====== EXCERPTED RECORDS ======

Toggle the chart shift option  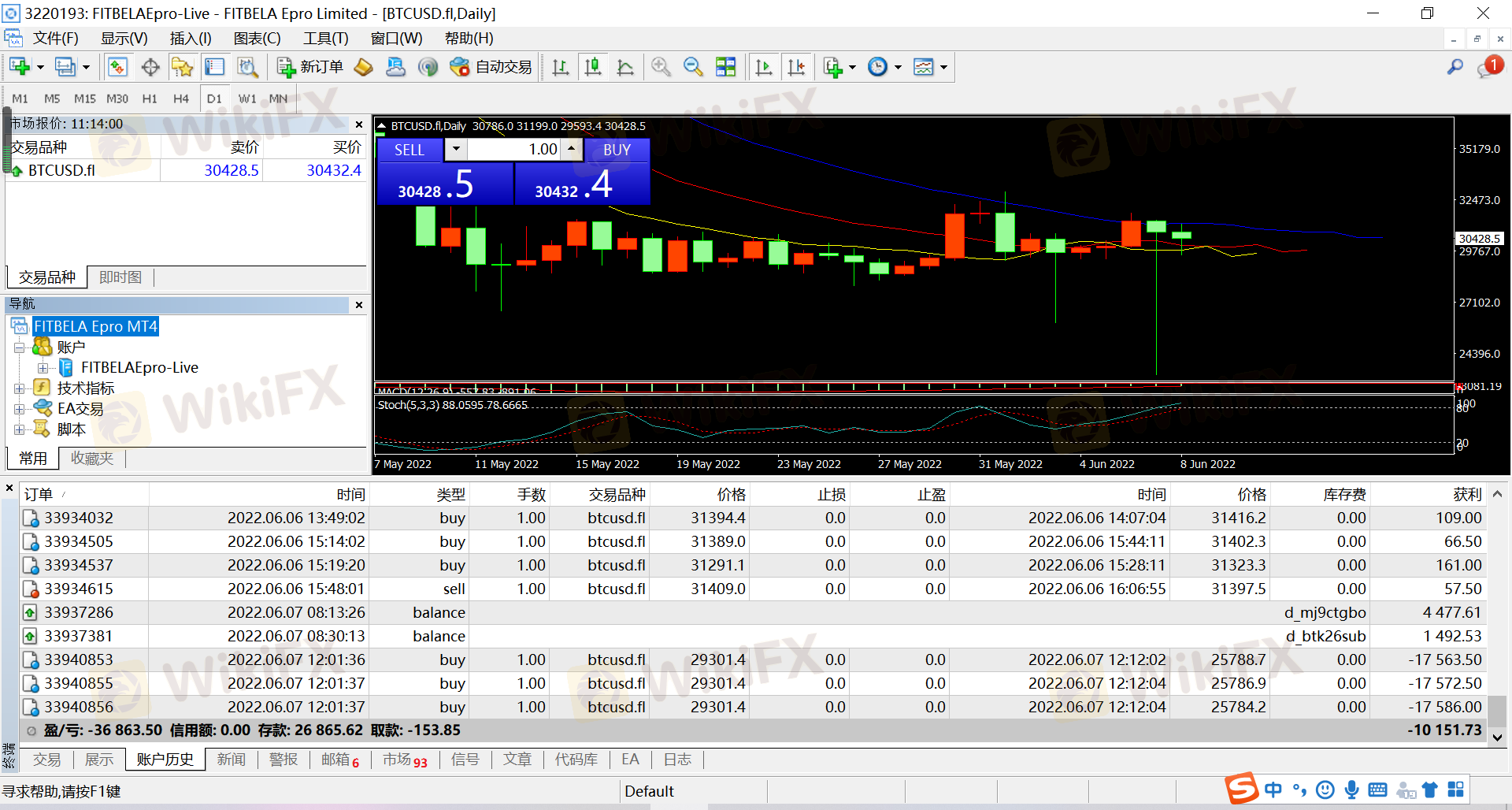pyautogui.click(x=796, y=68)
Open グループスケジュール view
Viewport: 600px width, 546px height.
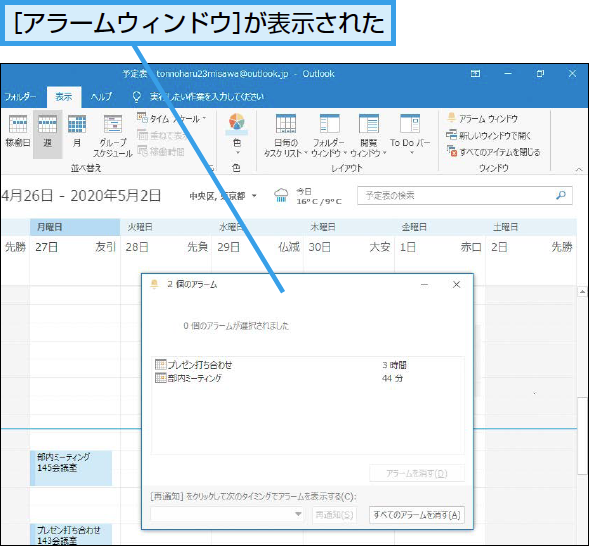[113, 135]
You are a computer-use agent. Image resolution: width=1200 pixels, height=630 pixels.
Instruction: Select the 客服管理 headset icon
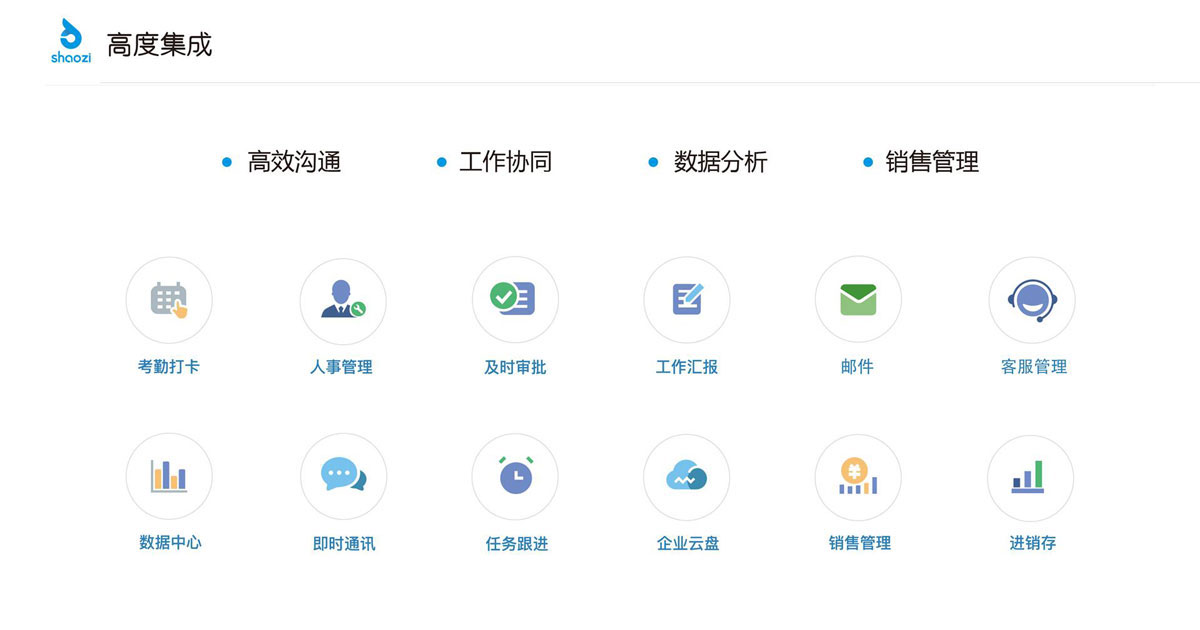coord(1032,300)
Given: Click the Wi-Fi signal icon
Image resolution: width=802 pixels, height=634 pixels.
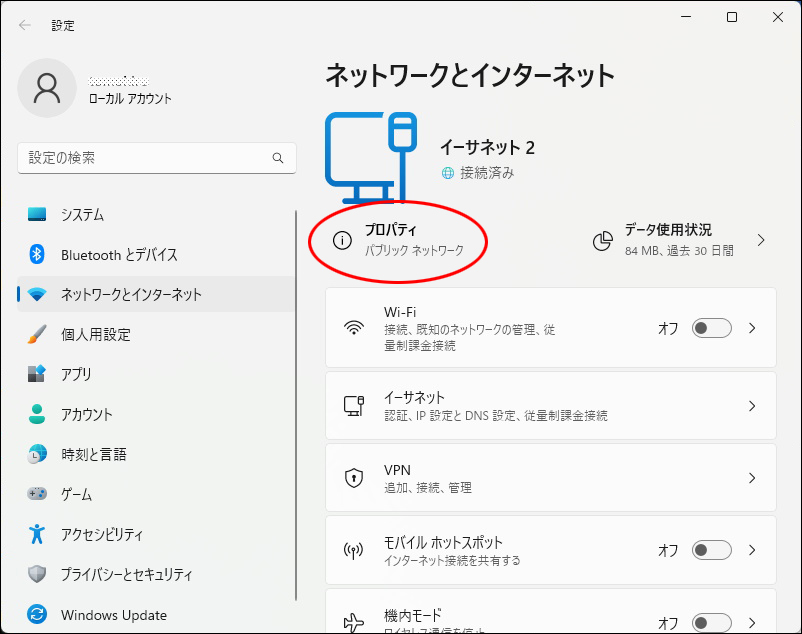Looking at the screenshot, I should coord(353,328).
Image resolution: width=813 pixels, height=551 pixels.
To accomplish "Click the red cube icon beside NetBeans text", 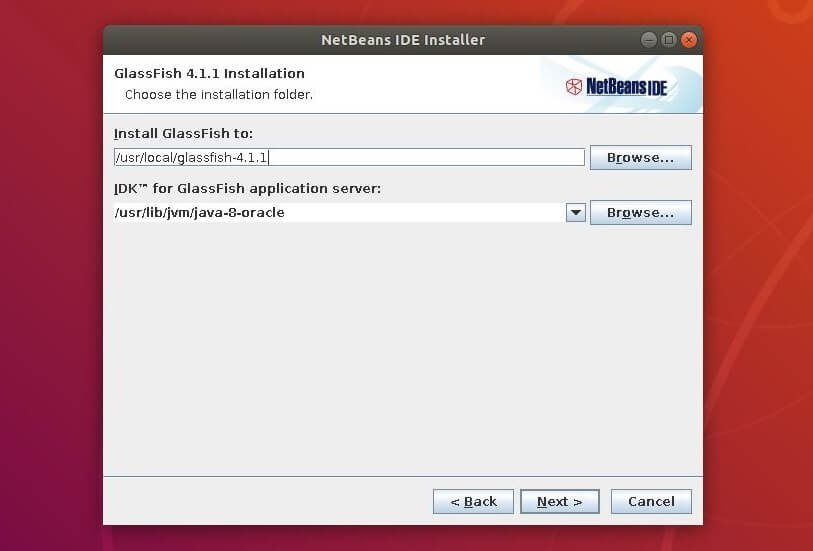I will coord(574,87).
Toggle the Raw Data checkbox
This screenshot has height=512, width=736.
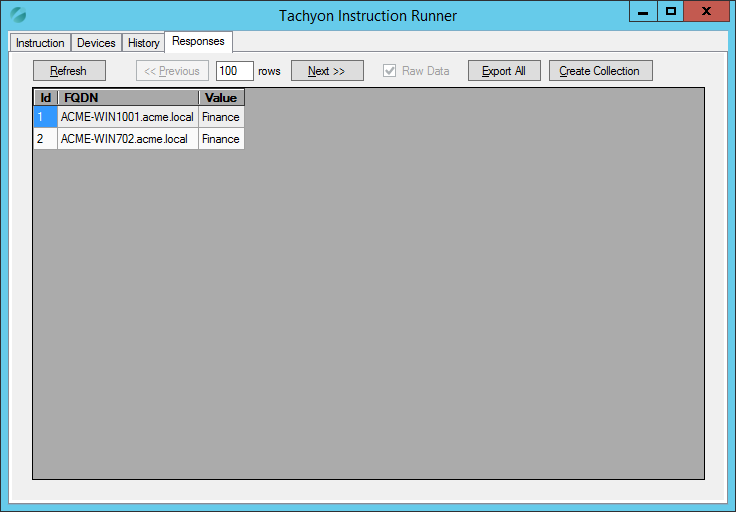point(390,71)
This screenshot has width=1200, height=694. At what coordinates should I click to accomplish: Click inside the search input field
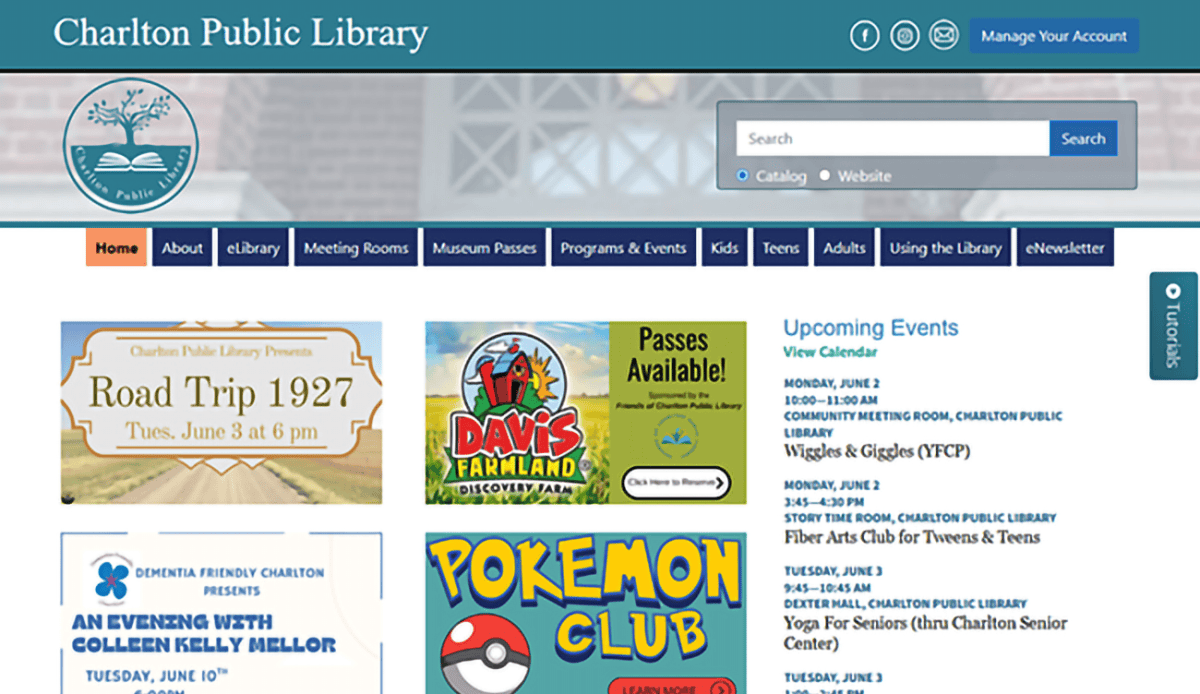(890, 138)
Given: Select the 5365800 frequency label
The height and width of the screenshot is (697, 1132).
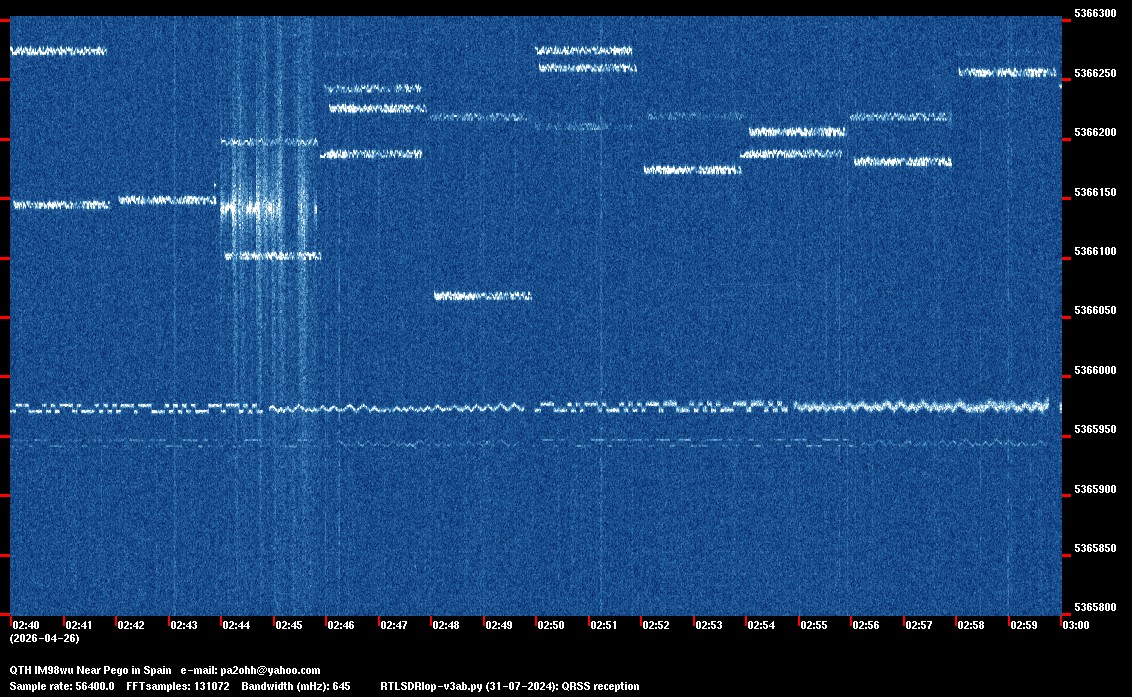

======

## EXERCISE DESCRIPTION
Scan the material above for the word "Given", and copy each line where it appears.

## EXPECTED ANSWER
Given: Click the Wi-Fi signal icon
Given: Select the 5365800 frequency label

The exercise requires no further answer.